Something far better than what we had just destroyed, he hoped.
He went back into the bedroom and slipped quietly into bed. Fran snuggled close to him, murmuring softly, something inaudible.
Despite his feeling toward her, Ben felt a soft prodding of sorrow for the young woman. Her type of person had always bought her way through the world. Now ... what would happen to people like that? Ben knew most of them were not survivors.
He took her into his arms, her nakedness warm against him, and despite the excitement building in him as he awaited the dawning, finally drifted off into sleep.
 
“I still don't understand why we have to leave.” Fran pouted, looking back at Ben's house as they pulled out.
“Aren't you curious, Fran? Aren't you the least bit curious to see what has happened?”
“I just wish everything would go back to what it used to be. The way it was.”
The rich getting richer and the poor contemplating armed revolution, Ben thought. “It might be that way again, Fran. But it's going to take years.”
“I don't want to talk about it,” she said.
“I'll think about that tomorrow.” Ben grinned.
She turned her head away and looked out the window.
Ben drove back into town and stopped at the sheriffs office, picking up another gas mask. He had a hunch they would need masks along the way.

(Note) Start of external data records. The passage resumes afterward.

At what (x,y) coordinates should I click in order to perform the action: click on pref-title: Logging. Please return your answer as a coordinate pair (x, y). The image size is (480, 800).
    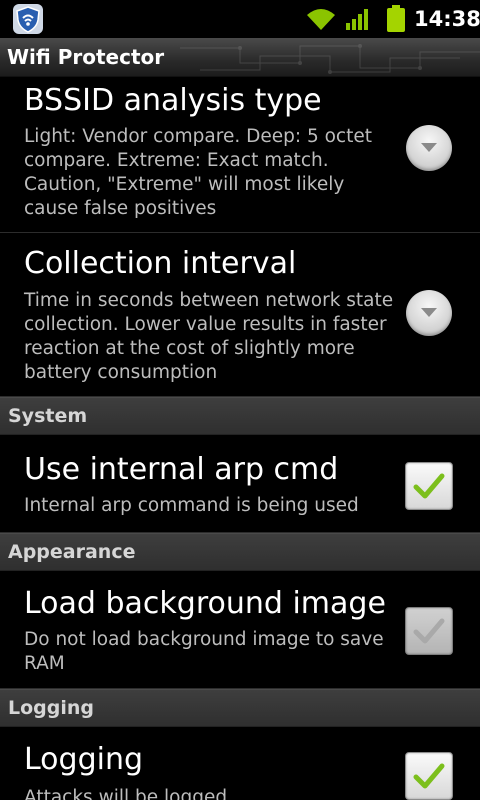
    Looking at the image, I should click on (84, 760).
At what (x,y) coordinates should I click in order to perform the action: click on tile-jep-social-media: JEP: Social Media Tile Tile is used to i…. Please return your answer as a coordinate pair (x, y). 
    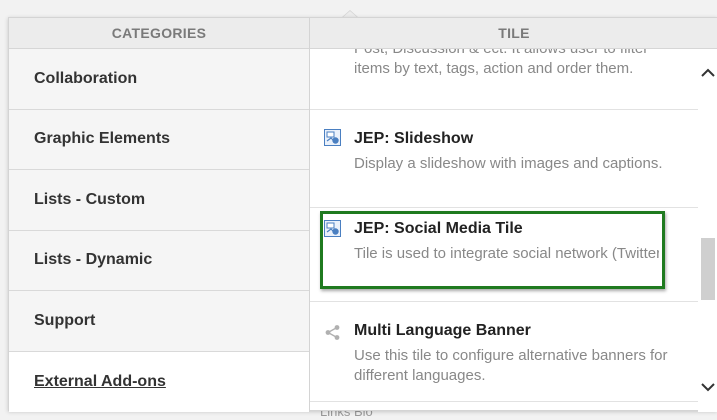
    Looking at the image, I should click on (504, 255).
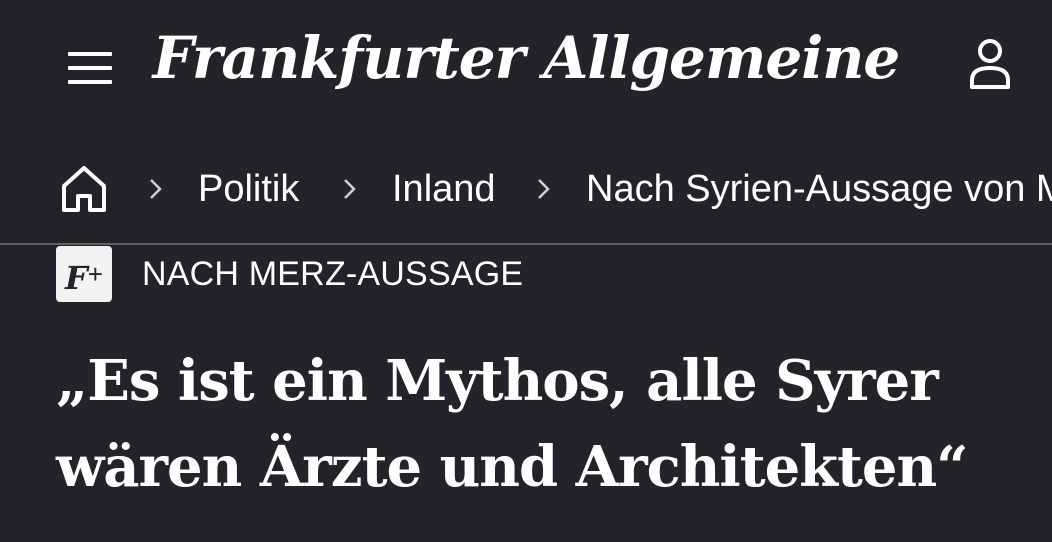 This screenshot has height=542, width=1052. I want to click on breadcrumb-item-politik: Politik, so click(248, 189).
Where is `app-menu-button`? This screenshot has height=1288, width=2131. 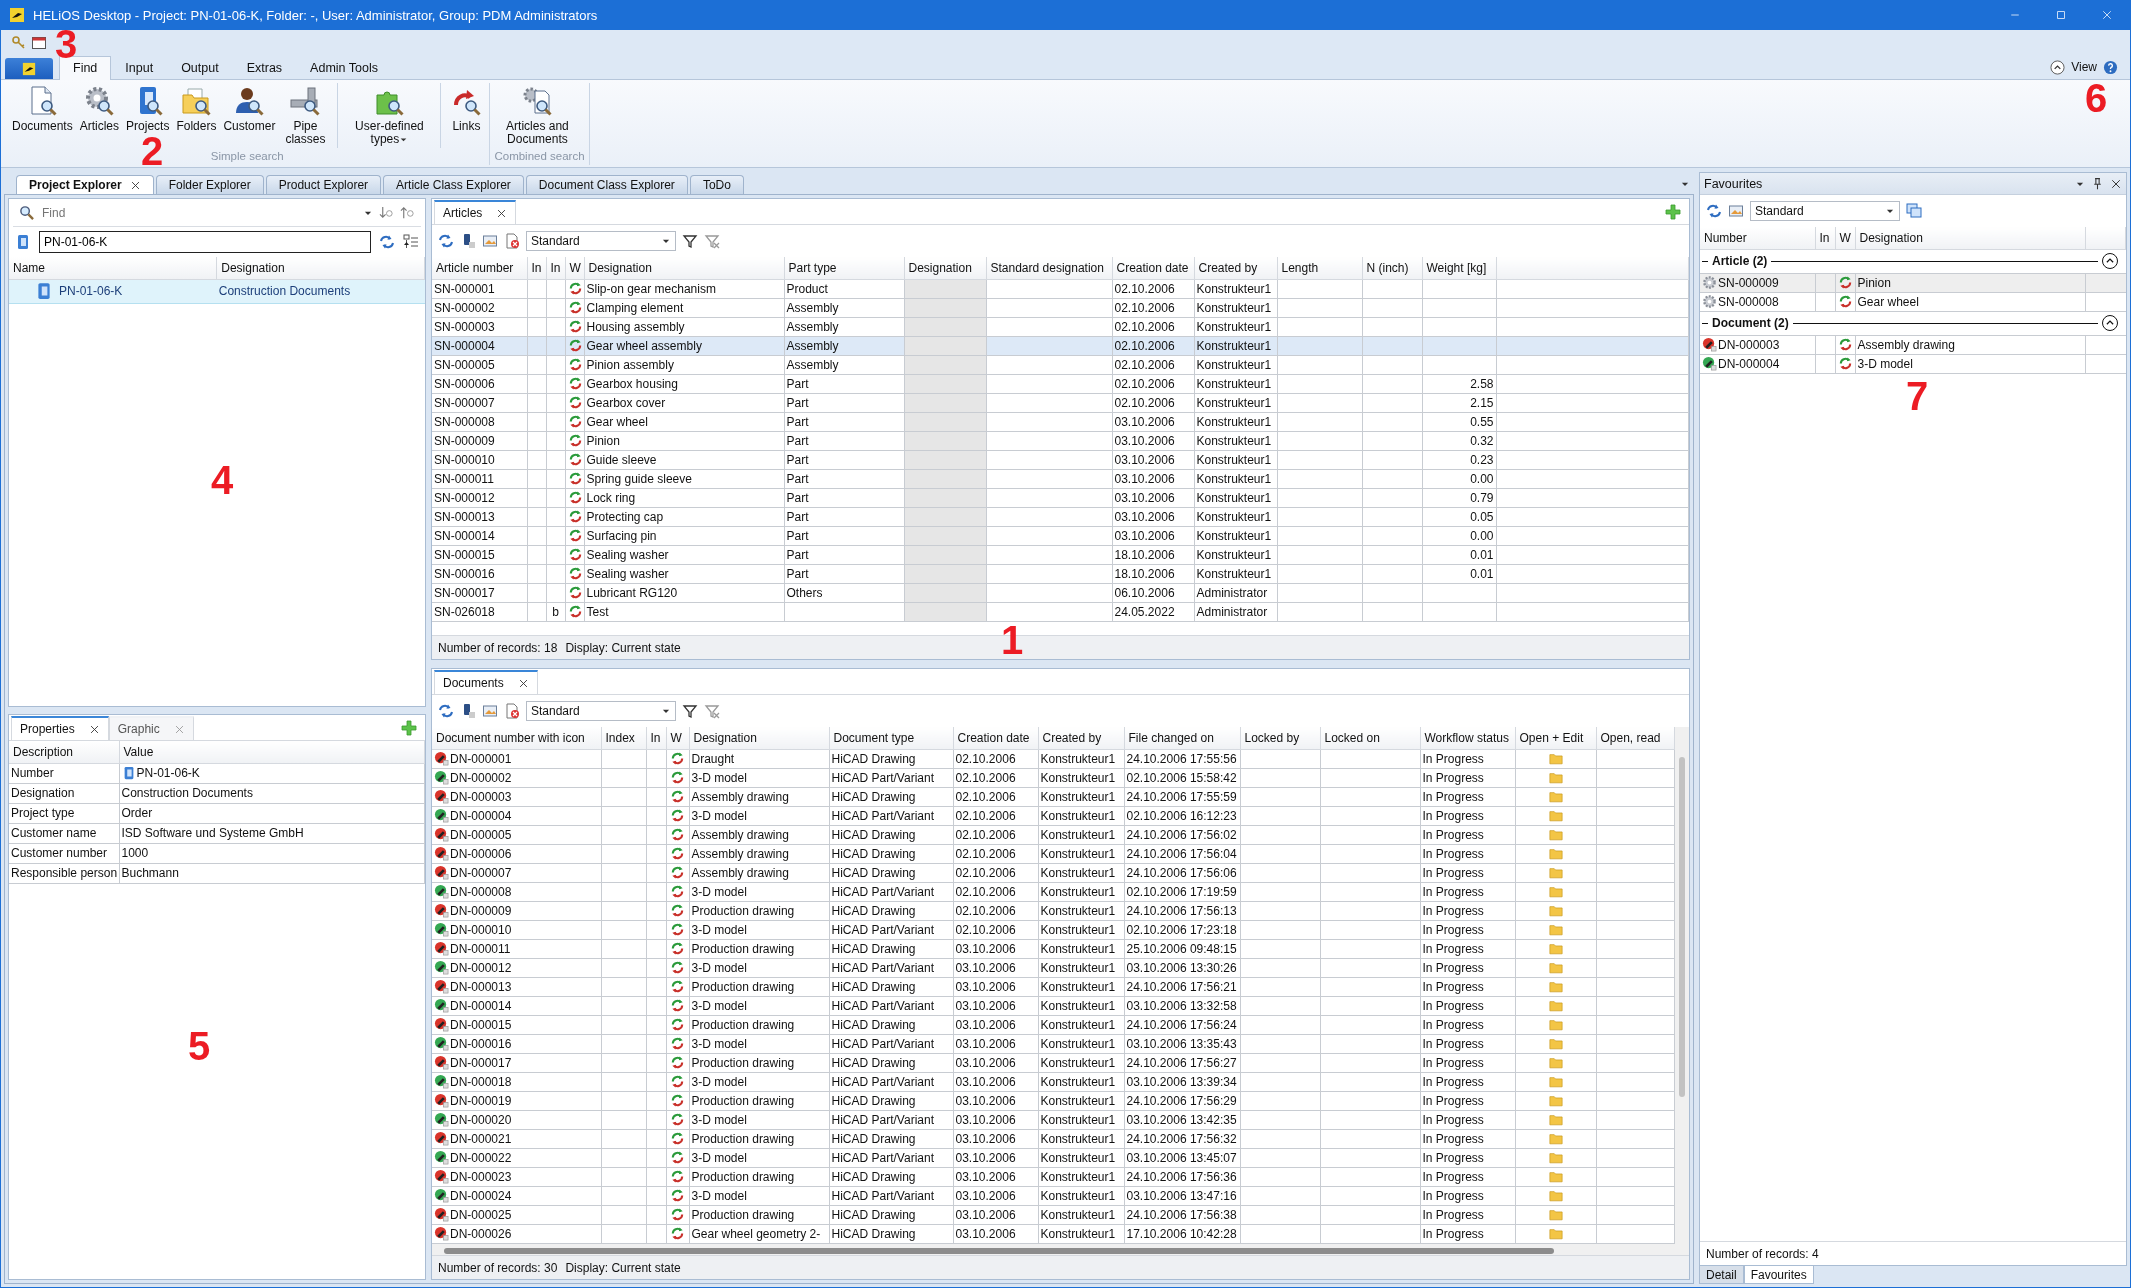
app-menu-button is located at coordinates (29, 68).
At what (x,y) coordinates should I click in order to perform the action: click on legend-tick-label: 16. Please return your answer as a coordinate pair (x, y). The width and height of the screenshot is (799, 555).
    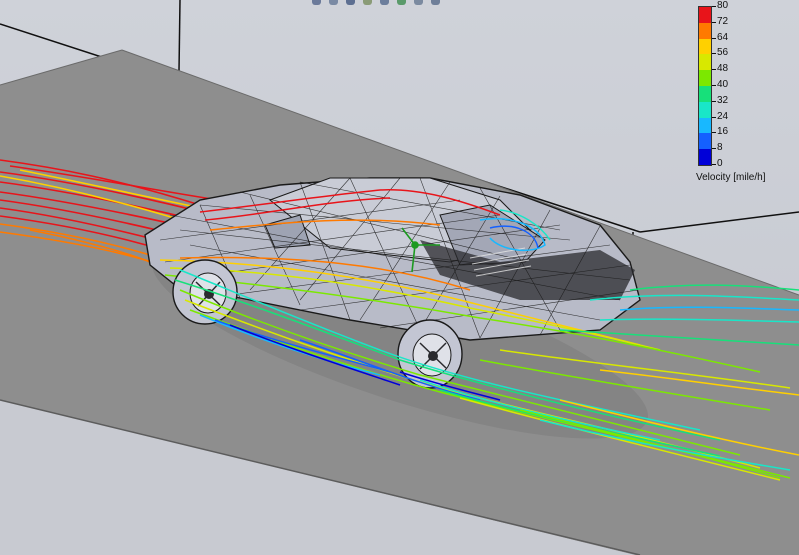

They drove over the Mississippi River bridge at Natchez, with Ben having to stop three times to move vehicles. It was then the gas mask came in handy, for the occupants of the stalled cars and trucks were in bad shape, having been sealed up inside the vehicles, practically airtight. He made up his mind that when he got into Natchez, he would change vehicles, get one with a winch on the front and heavy-duty springs, for there was some other gear he wanted to pick up along the way.
At a dealership, Ben walked around the trucks, finally selecting a demonstrator that had all the equipment he needed, including a CB radio.
“I still don't see why we can't pick up a Cadillac or Lincoln,” Fran bitched, as she helped transfer the gear. “Then we could travel in some degree of comfort instead of bouncing along in a stupid pickup truck like a couple of gypsies.”
Ben realized there was no point in trying to explain, so he kept his mouth shut.
The stench in Natchez was horrendous, and Ben, fearing disease, made Fran put on her gas mask. He drove quickly through the small city, heading east, where he would intersect with Interstate 55.
“This mask is hot!” Fran griped, her voice muffled.
Ben said nothing, but when she attempted to remove the mask before they were through the city, he let her. She quickly put it back on, her face pale as the odor hit her nostrils.
They saw no humans alive on the sixty-mile run to the interstate, just west of Brookhaven, but the carrion and dogs were having a feast.
“Just keep your eyes straight ahead,” Ben told her. That, he did not have to repeat twice. She closed her eyes and kept them closed.
Common sense told Ben to skirt Jackson, but his natural curiosity overwhelmed caution and he exited off the interstate and drove into downtown Jackson.
“Oh, God!” Fran cried, as she looked at the bodies littering the streets. “Ben, let's get
out
of here.”
“Wouldn't you like to drive up to the Metrocenter and do a little shopping, honey? Just think of all the nice items you could pick up—literally.”
Her glance told him what he could do with his suggestion.
As they were turning around, a bullet slammed through the top of the windshield and Fran screamed.
Man is not that far from the caves, not that far from fighting over turf, food, women, survival. And if that man has been a part of any rough branch of service, if he took his training seriously, and if he has the slightest hint of pugnacity in him, that man will quickly revert back to barbarism.